From: "Christian König" <christian.koenig@amd.com>
To: "Thomas Hellström (VMware)" <thomas_os@shipmail.org>,
dri-devel@lists.freedesktop.org, linux-mm@kvack.org,
linux-kernel@vger.kernel.org,
linux-graphics-maintainer@vmware.com
Cc: "Thomas Hellstrom" <thellstrom@vmware.com>,
"Andrew Morton" <akpm@linux-foundation.org>,
"Michal Hocko" <mhocko@suse.com>,
"Matthew Wilcox (Oracle)" <willy@infradead.org>,
"Kirill A. Shutemov" <kirill.shutemov@linux.intel.com>,
"Ralph Campbell" <rcampbell@nvidia.com>,
"Jérôme Glisse" <jglisse@redhat.com>
Subject: Re: [RFC PATCH 4/7] drm/ttm: Support huge pagefaults
Date: Wed, 27 Nov 2019 10:12:41 +0100 [thread overview]

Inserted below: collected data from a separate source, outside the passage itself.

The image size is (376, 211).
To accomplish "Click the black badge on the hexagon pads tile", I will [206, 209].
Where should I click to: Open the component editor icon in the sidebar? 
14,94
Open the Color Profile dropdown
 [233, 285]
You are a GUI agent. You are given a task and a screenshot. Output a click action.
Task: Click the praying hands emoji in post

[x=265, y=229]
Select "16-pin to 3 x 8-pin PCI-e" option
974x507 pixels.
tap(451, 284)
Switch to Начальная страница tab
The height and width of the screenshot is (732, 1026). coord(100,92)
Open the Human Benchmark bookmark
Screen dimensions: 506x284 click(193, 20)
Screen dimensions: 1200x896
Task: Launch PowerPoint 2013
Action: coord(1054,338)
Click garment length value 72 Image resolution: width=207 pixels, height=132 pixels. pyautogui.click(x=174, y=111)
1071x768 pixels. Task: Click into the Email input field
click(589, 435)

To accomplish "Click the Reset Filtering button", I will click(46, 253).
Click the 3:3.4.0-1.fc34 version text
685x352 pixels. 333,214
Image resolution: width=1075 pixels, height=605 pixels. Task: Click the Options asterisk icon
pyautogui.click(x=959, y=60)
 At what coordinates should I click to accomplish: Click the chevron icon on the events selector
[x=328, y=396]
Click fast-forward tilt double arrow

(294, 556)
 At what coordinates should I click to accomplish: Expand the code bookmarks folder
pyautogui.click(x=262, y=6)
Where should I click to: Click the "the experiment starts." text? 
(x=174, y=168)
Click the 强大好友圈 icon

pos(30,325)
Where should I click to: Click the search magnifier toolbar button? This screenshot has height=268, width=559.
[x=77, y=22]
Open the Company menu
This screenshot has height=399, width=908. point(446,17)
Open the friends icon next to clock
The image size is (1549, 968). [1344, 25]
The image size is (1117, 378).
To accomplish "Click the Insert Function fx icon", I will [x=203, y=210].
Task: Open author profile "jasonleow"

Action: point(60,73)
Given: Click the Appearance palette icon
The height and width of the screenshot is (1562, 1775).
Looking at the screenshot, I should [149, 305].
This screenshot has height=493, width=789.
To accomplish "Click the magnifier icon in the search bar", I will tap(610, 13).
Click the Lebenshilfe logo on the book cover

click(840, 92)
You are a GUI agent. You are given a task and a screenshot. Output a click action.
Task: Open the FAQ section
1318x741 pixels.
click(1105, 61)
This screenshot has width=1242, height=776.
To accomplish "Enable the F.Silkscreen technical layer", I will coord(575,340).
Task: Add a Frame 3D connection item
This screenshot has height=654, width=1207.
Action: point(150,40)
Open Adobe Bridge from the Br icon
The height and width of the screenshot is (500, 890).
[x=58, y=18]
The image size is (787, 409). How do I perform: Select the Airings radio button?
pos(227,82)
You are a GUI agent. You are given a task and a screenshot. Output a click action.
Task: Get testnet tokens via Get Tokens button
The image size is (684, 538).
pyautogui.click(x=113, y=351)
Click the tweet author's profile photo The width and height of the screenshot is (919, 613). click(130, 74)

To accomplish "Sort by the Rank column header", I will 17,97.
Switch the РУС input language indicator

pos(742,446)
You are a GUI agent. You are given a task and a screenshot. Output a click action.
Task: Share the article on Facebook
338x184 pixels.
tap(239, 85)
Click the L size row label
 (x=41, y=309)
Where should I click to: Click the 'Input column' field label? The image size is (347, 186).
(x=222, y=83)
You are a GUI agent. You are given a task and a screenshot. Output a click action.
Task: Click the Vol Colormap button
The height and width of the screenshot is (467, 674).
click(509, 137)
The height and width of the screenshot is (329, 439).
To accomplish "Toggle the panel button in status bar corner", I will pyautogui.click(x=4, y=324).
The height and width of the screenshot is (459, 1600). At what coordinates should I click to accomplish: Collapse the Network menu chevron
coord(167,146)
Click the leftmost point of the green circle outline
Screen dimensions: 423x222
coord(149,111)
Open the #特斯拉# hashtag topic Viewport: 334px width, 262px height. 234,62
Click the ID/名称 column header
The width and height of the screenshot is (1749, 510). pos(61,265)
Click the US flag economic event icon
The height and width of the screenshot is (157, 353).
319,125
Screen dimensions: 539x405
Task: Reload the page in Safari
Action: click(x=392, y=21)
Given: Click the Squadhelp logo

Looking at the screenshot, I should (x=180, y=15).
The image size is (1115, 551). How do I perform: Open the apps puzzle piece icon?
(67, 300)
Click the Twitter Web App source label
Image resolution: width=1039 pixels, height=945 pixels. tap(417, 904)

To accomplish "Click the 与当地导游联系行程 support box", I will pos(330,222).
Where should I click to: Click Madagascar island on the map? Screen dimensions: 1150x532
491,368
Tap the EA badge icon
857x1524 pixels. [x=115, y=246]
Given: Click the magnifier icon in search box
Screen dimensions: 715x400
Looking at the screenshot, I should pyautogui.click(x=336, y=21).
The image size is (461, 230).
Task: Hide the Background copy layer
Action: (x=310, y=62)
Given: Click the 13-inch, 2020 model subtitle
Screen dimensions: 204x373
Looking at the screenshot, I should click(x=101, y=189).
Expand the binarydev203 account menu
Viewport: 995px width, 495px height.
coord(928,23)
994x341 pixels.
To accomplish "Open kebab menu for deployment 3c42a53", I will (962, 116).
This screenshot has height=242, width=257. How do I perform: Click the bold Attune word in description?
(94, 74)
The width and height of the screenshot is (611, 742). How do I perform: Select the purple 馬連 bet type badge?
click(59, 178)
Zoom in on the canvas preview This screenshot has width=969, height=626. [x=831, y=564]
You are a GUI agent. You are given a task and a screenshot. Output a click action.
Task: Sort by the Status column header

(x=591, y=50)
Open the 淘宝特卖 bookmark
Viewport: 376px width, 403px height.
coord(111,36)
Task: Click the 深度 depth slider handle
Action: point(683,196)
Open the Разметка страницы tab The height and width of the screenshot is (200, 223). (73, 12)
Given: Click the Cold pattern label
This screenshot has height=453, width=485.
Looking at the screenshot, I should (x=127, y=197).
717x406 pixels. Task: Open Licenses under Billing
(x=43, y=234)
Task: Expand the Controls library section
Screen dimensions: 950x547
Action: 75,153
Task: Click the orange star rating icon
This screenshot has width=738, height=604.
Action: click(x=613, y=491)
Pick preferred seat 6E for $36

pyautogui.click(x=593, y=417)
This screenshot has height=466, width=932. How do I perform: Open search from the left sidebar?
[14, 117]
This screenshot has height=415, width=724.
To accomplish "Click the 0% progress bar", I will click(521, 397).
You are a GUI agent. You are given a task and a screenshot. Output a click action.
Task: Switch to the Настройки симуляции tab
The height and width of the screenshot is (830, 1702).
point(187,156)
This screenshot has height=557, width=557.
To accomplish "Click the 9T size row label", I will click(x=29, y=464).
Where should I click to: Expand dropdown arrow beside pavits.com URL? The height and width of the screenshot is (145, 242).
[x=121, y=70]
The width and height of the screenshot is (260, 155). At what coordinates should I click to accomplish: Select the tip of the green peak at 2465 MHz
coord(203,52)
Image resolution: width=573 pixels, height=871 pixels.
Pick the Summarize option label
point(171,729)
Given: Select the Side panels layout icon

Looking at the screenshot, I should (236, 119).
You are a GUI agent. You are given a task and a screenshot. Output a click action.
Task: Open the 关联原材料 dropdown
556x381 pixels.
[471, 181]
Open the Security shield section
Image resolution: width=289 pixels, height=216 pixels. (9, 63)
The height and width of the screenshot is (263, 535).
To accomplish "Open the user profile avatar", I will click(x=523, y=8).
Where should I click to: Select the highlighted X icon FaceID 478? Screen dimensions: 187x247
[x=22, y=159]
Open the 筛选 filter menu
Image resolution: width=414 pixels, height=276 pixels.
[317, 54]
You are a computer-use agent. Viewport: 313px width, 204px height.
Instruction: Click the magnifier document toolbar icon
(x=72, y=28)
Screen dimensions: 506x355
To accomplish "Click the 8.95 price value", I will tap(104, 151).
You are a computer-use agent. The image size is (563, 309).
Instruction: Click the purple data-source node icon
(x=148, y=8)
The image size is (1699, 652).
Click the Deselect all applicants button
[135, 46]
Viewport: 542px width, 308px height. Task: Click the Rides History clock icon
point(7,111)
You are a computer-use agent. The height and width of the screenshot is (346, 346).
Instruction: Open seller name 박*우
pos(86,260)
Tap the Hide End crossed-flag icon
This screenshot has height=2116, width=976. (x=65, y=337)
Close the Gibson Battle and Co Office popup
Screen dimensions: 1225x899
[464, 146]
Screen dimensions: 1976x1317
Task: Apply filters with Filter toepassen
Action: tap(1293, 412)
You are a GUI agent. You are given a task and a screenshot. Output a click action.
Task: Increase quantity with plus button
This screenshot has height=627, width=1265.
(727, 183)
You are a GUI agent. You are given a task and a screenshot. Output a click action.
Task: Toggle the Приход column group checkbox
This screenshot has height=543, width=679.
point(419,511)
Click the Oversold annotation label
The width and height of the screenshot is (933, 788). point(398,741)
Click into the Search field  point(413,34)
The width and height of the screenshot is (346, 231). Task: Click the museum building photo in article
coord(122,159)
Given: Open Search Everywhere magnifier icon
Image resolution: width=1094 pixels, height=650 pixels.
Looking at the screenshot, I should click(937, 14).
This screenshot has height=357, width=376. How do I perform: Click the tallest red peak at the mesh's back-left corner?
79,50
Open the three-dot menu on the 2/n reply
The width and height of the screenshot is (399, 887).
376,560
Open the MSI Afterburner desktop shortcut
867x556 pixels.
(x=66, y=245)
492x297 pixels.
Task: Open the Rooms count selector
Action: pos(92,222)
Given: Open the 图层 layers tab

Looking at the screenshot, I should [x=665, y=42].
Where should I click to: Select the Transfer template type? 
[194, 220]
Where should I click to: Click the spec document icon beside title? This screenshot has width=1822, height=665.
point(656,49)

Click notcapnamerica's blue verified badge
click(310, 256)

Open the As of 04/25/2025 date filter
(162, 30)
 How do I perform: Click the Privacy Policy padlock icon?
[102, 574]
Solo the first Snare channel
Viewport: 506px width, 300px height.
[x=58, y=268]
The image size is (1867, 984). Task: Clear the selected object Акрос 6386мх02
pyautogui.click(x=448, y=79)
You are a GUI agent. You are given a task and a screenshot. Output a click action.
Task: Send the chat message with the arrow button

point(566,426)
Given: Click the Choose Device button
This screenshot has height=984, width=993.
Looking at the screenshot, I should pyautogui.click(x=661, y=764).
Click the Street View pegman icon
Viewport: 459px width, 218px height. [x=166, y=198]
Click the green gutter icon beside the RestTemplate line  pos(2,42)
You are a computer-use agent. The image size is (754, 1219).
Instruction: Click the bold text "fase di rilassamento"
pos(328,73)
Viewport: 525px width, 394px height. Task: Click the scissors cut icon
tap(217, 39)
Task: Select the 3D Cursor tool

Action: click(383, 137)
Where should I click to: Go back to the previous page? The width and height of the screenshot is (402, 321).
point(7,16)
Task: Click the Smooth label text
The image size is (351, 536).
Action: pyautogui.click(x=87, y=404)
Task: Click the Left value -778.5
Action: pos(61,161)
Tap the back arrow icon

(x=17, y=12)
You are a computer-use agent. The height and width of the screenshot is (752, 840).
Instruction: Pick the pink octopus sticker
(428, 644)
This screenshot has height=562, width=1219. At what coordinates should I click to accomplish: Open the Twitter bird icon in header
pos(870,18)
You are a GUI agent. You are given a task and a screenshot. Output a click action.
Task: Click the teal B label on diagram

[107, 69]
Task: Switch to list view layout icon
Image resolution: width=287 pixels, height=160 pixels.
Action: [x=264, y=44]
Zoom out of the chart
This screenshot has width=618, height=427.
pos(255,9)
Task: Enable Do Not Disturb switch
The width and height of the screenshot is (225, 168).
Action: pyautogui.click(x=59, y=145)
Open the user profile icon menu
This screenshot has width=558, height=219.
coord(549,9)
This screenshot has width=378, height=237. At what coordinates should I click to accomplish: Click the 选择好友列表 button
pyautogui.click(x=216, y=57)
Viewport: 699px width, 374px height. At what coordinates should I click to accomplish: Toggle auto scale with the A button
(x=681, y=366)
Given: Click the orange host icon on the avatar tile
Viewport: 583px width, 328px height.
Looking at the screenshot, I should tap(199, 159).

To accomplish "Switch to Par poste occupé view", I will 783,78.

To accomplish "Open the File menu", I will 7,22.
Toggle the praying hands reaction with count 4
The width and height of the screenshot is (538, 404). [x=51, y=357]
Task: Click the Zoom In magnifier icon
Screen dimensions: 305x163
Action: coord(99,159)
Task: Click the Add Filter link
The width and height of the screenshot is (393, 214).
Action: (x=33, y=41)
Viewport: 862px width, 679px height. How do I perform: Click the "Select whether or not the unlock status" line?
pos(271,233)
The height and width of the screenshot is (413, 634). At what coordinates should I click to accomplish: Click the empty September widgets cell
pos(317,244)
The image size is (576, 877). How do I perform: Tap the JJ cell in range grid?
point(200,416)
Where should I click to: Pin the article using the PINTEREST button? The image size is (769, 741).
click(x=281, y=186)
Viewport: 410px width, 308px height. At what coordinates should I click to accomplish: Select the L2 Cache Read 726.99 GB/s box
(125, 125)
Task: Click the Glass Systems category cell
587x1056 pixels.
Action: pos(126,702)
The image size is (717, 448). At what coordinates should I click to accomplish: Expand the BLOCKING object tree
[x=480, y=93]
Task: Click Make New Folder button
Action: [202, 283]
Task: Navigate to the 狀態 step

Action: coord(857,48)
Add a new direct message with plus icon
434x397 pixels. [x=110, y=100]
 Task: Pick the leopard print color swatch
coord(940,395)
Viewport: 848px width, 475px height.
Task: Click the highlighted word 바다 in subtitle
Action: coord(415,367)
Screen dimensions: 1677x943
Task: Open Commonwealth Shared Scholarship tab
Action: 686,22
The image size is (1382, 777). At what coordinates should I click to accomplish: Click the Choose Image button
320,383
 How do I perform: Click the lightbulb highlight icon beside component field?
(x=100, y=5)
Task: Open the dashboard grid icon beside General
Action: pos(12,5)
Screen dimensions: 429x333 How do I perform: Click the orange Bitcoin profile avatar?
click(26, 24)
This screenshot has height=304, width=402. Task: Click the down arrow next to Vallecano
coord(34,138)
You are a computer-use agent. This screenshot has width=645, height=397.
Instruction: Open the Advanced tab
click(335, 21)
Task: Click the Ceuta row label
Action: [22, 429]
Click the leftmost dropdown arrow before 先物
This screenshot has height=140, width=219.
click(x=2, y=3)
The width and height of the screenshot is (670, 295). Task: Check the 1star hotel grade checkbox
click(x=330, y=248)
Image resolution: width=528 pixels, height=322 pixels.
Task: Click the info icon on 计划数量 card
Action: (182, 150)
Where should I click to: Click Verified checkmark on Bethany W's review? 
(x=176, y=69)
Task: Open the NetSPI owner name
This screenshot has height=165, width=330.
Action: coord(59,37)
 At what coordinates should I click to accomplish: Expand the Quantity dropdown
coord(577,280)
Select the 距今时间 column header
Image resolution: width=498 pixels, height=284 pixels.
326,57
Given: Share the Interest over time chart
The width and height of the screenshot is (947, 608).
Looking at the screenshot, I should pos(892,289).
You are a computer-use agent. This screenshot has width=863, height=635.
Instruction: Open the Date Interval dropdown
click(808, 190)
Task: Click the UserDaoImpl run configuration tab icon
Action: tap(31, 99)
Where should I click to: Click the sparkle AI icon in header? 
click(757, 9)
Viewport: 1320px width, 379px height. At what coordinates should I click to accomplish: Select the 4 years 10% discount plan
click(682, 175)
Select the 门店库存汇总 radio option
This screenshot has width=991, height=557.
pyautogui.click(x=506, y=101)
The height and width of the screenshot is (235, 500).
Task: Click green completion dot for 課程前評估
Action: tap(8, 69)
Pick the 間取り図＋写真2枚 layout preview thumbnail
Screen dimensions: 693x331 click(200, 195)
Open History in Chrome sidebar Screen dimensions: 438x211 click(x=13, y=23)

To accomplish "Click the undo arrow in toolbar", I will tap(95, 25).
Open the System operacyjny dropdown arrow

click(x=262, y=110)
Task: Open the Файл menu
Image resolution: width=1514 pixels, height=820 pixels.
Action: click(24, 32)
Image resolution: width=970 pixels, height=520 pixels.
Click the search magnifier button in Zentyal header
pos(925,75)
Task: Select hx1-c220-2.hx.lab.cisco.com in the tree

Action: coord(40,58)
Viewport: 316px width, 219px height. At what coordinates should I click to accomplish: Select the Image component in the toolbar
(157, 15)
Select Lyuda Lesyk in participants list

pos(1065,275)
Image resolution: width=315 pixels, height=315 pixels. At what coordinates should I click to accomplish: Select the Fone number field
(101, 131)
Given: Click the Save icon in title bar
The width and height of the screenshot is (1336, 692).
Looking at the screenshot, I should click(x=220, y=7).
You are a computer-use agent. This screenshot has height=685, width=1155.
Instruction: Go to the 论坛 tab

Message-ID: <b7e21292-2967-b11c-a0b6-8b857c89f9df@amd.com> (raw)
In-Reply-To: <20191127083120.34611-5-thomas_os@shipmail.org>
Am 27.11.19 um 09:31 schrieb Thomas Hellström (VMware):
> From: Thomas Hellstrom <thellstrom@vmware.com>
>
> Support huge (PMD-size and PUD-size) page-table entries by providing a
> huge_fault() callback.
> We still support private mappings and write-notify by splitting the huge
> page-table entries on write-access.
>
> Note that for huge page-faults to occur, either the kernel needs to be
> compiled with trans-huge-pages always enabled, or the kernel needs to be
> compiled with trans-huge-pages enabled using madvise, and the user-space
> app needs to call madvise() to enable trans-huge pages on a per-mapping
> basis.
>
> Furthermore huge page-faults will not occur unless buffer objects and
> user-space addresses are aligned on huge page size boundaries.
>
> Cc: Andrew Morton <akpm@linux-foundation.org>
> Cc: Michal Hocko <mhocko@suse.com>
> Cc: "Matthew Wilcox (Oracle)" <willy@infradead.org>
> Cc: "Kirill A. Shutemov" <kirill.shutemov@linux.intel.com>
> Cc: Ralph Campbell <rcampbell@nvidia.com>
> Cc: "Jérôme Glisse" <jglisse@redhat.com>
> Cc: "Christian König" <christian.koenig@amd.com>
> Signed-off-by: Thomas Hellstrom <thellstrom@vmware.com>
> ---
> drivers/gpu/drm/ttm/ttm_bo_vm.c | 139 +++++++++++++++++++++++++++++++-
> include/drm/ttm/ttm_bo_api.h | 3 +-
> 2 files changed, 138 insertions(+), 4 deletions(-)
>
> diff --git a/drivers/gpu/drm/ttm/ttm_bo_vm.c b/drivers/gpu/drm/ttm/ttm_bo_vm.c
> index 2098f8d4dfc5..8d6089880e39 100644
> --- a/drivers/gpu/drm/ttm/ttm_bo_vm.c
> +++ b/drivers/gpu/drm/ttm/ttm_bo_vm.c
> @@ -150,6 +150,84 @@ vm_fault_t ttm_bo_vm_reserve(struct ttm_buffer_object *bo,
> }
> EXPORT_SYMBOL(ttm_bo_vm_reserve);
>
> +#ifdef CONFIG_TRANSPARENT_HUGEPAGE
> +/**
> + * ttm_bo_vm_insert_huge - Insert a pfn for PUD or PMD faults
> + * @vmf: Fault data
> + * @bo: The buffer object
> + * @page_offset: Page offset from bo start
> + * @fault_page_size: The size of the fault in pages.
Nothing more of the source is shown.